Section titled “Step 1: Discover Context Before You Touch Code”

The single highest-leverage move in a large repo is to make the agent find and report the affected files before it edits anything. This catches the cross-package dependency the agent would otherwise miss, and it’s cheap: a read-only pass costs a fraction of a botched refactor.

If the report misses a service you know exists, your index is incomplete or its ignore rules are too aggressive. Fix that (next step) before proceeding. The report is also your review artifact: keep it open and check off files as the change lands.

Step 2: Index the Repo and Tune Ignore Files

Section titled “Step 2: Index the Repo and Tune Ignore Files”

Semantic indexing builds vector embeddings of your code so the agent can answer “where is payment processing handled?” without the file being open. In a large repo this is the difference between the agent reasoning about the whole system and the agent guessing from the three tabs you happened to have open. Each tool indexes differently, and the ignore files that keep the index fast and accurate are tool-specific.

Cursor indexes the workspace automatically and computes embeddings for semantic search. Keep the index lean with ignore files:

  • .cursorignore blocks files from indexing and from agent access (use for secrets, node_modules/, build output).
  • .cursorindexingignore excludes files from the index only — they stay reachable via explicit @-mention. Use it for large generated files (lockfiles, dist/, snapshots) that pollute search results.
.cursorindexingignore
dist/
**/*.snap
pnpm-lock.yaml

Then scope context with symbols, not whole files: @accountType (a symbol) gives a tighter, less noisy context than @user-service.ts (a 2,000-line file).

Step 3: Decompose, Then Execute One Step at a Time

Section titled “Step 3: Decompose, Then Execute One Step at a Time”

Never hand a large repo an open-ended task like “refactor the entire authentication system.” The model fans out, loses the thread halfway, and you get a 40-file diff you can’t review.
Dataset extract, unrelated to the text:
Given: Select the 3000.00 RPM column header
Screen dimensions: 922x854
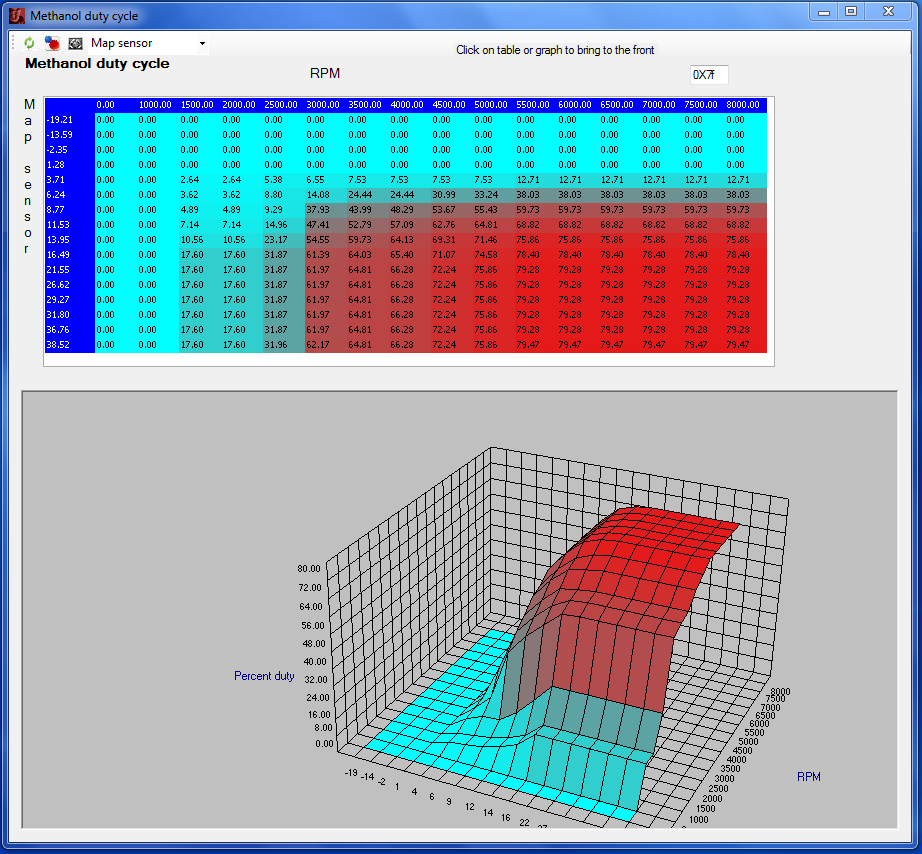Looking at the screenshot, I should coord(324,105).
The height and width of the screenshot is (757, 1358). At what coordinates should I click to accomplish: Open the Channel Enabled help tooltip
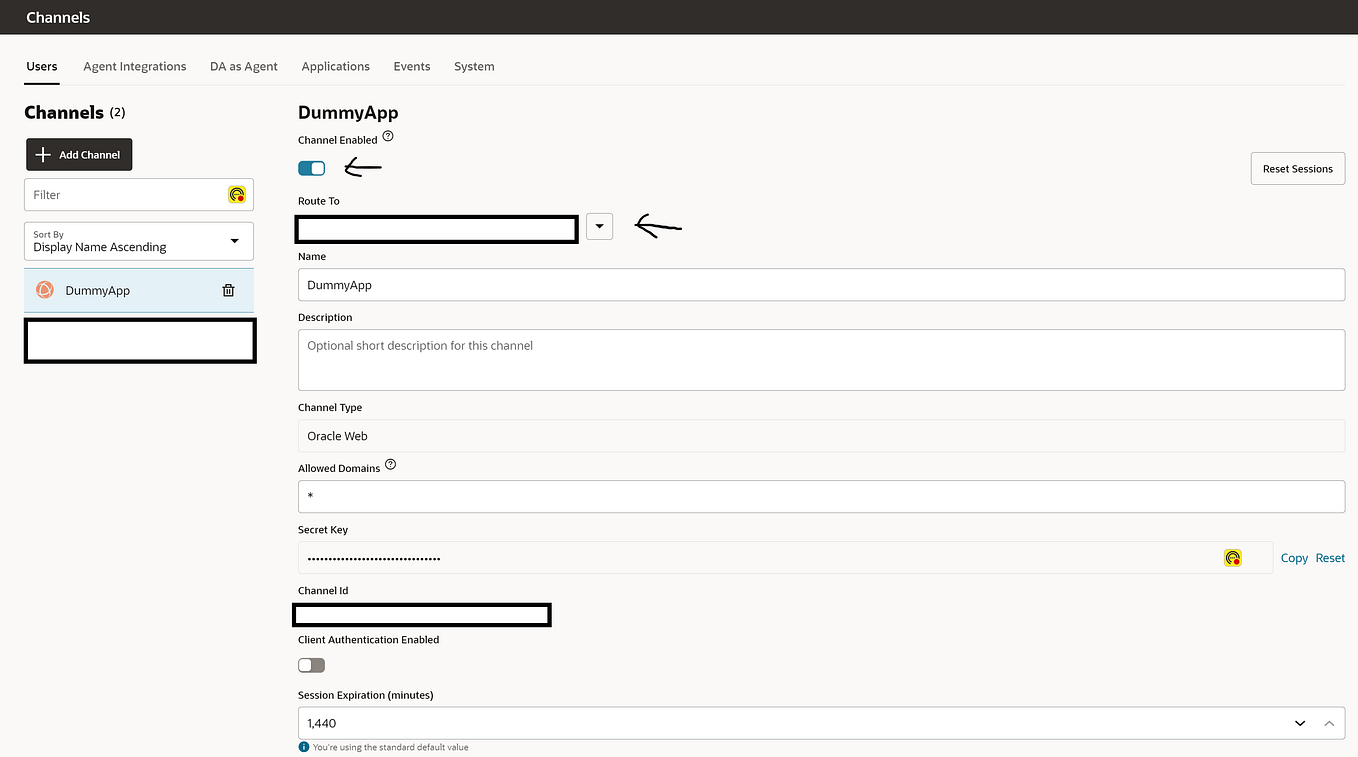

Instead, make it emit a checklist, then execute one item per turn so each step is small enough to verify.

Once the plan is approved, drive it incrementally and verify after every step. Reference the exact symbol so the agent stays on-target instead of re-deriving scope:

After each step, run the relevant tests. This incremental loop makes a large migration reviewable and reversible, where a single “big bang” change is neither. For the full planning discipline, see PRD to Plan to Todo.

In a long session the conversation history itself becomes stale context — the agent keeps “remembering” the bug you fixed an hour ago. Reset deliberately when you switch tasks. The mechanics differ per tool:

Start a new chat for each distinct task (new feature, new bug). Cursor keeps each chat’s context separate, so a fresh chat means the agent reasons only about the job in front of it. Use checkpoints to roll back a chat if an exploratory edit goes sideways.

  • Stale index after a big merge. Right after a large branch merge or a generated-code regen, semantic search returns paths that moved or no longer exist. Re-trigger indexing (Cursor: it re-indexes on change, but force a resync from Settings if results look wrong; Claude Code/Codex: they read live, so the fix is usually a stale CLAUDE.md/AGENTS.md — re-run /init).
  • Context-window overflow on huge files. A single 8,000-line generated client or migration file can blow the window on its own. Don’t @-mention the whole file — mention the symbol, or ask the agent to grep for the relevant function and read only that range. Add the file to .cursorindexingignore so it stops dominating search.
  • Monorepo indexing limits. Very large monorepos can exceed indexing caps or index so much that search precision drops. Scope aggressively with ignore files, keep generated output out of the index, and prefer per-package AGENTS.md/CLAUDE.md so context stays local to the package you’re working in.
  • Agent edits the wrong layer. If the model keeps editing a re-exported wrapper instead of the source, it lost the dependency direction. Re-run the Step 1 discovery prompt and explicitly name the source-of-truth file.